───── Data section ─────

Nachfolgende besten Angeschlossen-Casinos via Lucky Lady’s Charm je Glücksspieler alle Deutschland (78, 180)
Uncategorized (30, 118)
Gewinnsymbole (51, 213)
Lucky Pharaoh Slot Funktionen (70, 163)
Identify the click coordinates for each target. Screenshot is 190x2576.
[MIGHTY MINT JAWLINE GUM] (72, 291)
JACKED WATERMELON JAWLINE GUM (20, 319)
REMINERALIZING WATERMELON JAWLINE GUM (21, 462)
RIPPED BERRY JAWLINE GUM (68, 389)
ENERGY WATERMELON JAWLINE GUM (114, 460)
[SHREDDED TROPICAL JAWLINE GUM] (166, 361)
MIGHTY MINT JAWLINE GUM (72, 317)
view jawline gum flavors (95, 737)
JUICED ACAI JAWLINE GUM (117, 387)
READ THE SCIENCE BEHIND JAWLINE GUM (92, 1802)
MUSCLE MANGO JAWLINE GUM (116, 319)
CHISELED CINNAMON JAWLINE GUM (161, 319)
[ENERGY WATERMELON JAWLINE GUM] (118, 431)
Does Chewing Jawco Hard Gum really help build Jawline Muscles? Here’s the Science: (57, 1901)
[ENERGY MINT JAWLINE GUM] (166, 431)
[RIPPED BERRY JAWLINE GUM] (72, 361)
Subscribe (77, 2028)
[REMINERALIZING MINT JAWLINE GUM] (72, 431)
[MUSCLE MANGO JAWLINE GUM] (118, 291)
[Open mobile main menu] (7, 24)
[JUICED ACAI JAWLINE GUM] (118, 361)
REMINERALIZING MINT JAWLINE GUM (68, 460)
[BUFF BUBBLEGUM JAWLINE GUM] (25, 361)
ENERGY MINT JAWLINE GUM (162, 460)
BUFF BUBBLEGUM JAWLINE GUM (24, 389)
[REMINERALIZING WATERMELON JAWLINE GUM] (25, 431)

─────

Among the records, find every line with the word "WATERMELON" and copy it.

# Solution
JACKED WATERMELON JAWLINE GUM (20, 319)
REMINERALIZING WATERMELON JAWLINE GUM (21, 462)
ENERGY WATERMELON JAWLINE GUM (114, 460)
[ENERGY WATERMELON JAWLINE GUM] (118, 431)
[REMINERALIZING WATERMELON JAWLINE GUM] (25, 431)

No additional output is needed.